ASSIGNMENT:
Give back, exactly and with nothing added, the lines that run from the one containing "Task: Choose 凸出 from the 风格化 submenu" to the final line below.

INPUT RECORDS:
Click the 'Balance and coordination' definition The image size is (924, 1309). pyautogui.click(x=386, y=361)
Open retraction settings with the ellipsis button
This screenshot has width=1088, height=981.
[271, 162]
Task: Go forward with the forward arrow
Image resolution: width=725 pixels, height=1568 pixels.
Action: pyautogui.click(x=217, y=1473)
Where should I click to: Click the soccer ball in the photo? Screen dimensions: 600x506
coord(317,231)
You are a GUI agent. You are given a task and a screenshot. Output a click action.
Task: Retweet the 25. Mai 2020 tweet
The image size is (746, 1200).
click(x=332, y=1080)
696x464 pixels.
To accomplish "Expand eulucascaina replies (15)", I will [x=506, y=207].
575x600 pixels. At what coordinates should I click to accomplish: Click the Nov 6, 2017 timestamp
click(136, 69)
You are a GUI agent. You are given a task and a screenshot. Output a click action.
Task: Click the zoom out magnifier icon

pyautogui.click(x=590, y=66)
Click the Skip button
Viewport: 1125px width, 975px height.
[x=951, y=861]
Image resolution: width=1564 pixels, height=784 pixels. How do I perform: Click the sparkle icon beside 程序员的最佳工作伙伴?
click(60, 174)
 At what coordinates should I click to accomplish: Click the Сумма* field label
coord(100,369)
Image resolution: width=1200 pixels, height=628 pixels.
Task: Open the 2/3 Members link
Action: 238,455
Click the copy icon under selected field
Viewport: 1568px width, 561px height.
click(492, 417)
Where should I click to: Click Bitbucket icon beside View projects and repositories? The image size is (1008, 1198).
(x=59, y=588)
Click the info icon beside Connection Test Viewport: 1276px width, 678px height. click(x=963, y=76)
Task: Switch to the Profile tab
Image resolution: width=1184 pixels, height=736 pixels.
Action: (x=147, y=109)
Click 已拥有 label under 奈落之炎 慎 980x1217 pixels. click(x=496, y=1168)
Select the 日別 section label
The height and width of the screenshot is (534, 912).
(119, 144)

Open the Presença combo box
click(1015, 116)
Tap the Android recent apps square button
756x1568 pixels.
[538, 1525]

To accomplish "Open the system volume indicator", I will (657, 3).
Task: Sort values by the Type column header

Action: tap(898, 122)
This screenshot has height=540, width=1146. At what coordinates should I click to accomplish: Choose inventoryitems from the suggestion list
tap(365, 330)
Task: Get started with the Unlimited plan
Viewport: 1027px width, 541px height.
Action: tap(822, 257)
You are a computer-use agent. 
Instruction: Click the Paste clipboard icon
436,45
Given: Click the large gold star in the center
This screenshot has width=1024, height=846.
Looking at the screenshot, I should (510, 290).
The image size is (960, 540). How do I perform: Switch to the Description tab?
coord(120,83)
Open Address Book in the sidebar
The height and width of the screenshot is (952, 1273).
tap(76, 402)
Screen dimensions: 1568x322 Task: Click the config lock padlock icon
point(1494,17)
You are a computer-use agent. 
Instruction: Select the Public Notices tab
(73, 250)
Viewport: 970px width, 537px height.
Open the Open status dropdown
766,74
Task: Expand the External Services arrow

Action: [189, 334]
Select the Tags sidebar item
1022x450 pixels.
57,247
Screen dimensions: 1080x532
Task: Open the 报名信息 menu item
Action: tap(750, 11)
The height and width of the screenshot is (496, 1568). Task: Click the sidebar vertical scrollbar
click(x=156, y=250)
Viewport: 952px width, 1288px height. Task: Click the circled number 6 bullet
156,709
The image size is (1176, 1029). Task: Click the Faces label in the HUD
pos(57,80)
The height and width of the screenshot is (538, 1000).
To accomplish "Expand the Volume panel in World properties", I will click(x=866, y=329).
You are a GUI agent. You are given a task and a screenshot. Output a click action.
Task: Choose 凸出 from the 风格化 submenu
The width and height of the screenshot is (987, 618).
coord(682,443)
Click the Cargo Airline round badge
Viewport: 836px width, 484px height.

ANSWER TO THIS TASK:
Task: Choose 凸出 from the 风格化 submenu
The width and height of the screenshot is (987, 618).
coord(682,443)
Click the Cargo Airline round badge
Viewport: 836px width, 484px height.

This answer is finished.